La gravité en tant qu'information
Plusieurs théories ont été proposées pour expliquer la gravitation sur la base de la physique quantique. Il s'agit notamment de la théorie des cordes et de la gravité quantique à boucles. Une approche plus récente, également poursuivie à la chaire de Renato Renner, est connue sous le nom de «It from Qubit». Cette théorie part du principe que les propriétés de l'espace-temps peuvent être décrites en termes de qubits intriqués, l'unité d'information de base de l'informatique quantique. Contrairement à la théorie de la relativité d'Albert Einstein, cette nouvelle approche n'est plus purement géométrique. Elle est basée sur la somme des enchevêtrements de qubits.
«Contrairement aux théories existantes, la nôtre ne s'intéresse pas à la composition des qubits», explique Renato Renner. «Ce qui nous intéresse, c'est la façon dont ils sont intriqués les uns avec les autres. Ces qubits intriqués correspondent à un espace-temps courbé dans le monde macroscopique». Pour Renato Renner, la recherche de la gravité quantique consiste principalement à découvrir les bons modèles d'intrication entre les qubits. Pour illustrer cela, nous pourrions considérer l'espace-temps comme le tissu tendu d'un trampoline, chaque fibre représentant une relation entre les qubits. Une indication du sérieux de cette approche est qu'elle donne les mêmes résultats que d'autres théories lorsqu'il s'agit d'expliquer des quantités théoriques telles que l'entropie du rayonnement d'un trou noir.
Nouvelles expériences
Comme l'explique Anna Soter, le problème aujourd'hui n'est pas une pénurie de grandes théories, mais plutôt un manque d'expériences qui pourraient permettre de comprendre comment la gravité affecte les particules élémentaires. À l'heure actuelle, il n'existe aucun moyen de tester directement It from Qubit ou toute autre théorie dans ce domaine.
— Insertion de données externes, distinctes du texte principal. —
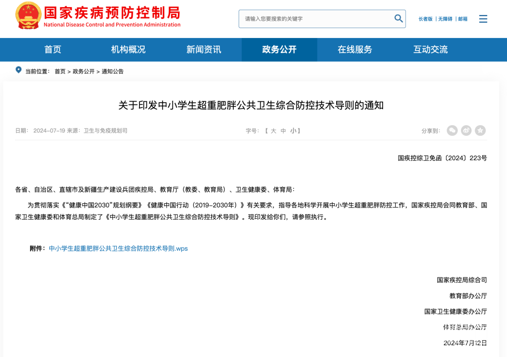Image resolution: width=507 pixels, height=357 pixels.
Task: Set font size to large 大
Action: point(273,131)
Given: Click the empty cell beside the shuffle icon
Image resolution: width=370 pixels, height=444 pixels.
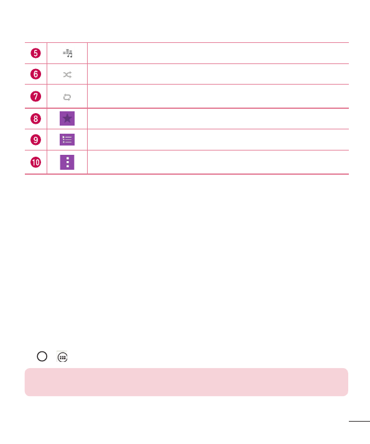Looking at the screenshot, I should coord(218,74).
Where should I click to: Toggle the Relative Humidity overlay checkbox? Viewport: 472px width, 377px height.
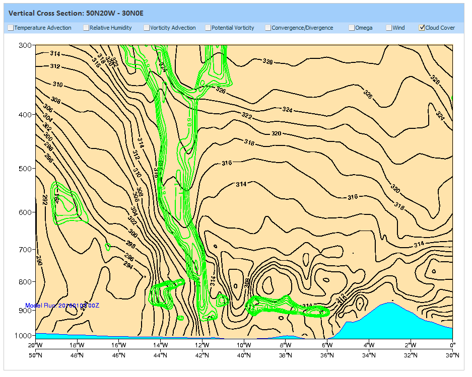86,28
Les recherches de la chercheuse ont donc pris une autre tournure. Lorsque les physiciennes et physiciens affirment que les particules ont une masse et qu'elles devraient donc provoquer une courbure de l'espace-temps, ils et elles supposent que la masse inertielle de ces particules correspond à leur masse gravitationnelle. La masse inertielle est une mesure de la résistance d'un objet à un changement de mouvement ; la masse gravitationnelle est une mesure de la force que la gravité exerce sur un objet. L'hypothèse selon laquelle il n'y a pas de différence entre les deux est un élément clé de la relativité générale et est connue sous le nom de principe d'équivalence.
Pour Anna Soter, cependant, ce principe n'est nullement prouvé dans le monde quantique. «Nous pouvons certes mesurer la masse inertielle des atomes, mais personne n'a jamais observé de particule tombante composée uniquement de leptons et donc non affectée par l'interaction forte», explique-t-elle. Elle espère changer cette situation grâce à une expérience visant à observer si un faisceau horizontal d'atomes de muonium est soumis à l'attraction gravitationnelle et tombe donc vers le bas comme un jet d'eau provenant d'un tuyau d'arrosage.
Si c'est le cas, ce sera une nouvelle preuve de la nécessité d'unifier la mécanique quantique et la relativité générale. «Mais si nous découvrons une anomalie et que les atomes de muonium ne tombent pas comme prévu, nous aurons un gros problème», explique-t-elle. Cela créerait une petite sensation dans le monde de la physique des particules. Pourtant, ce ne serait pas la première fois qu'une expérience nous amènerait à repenser notre image du monde physique.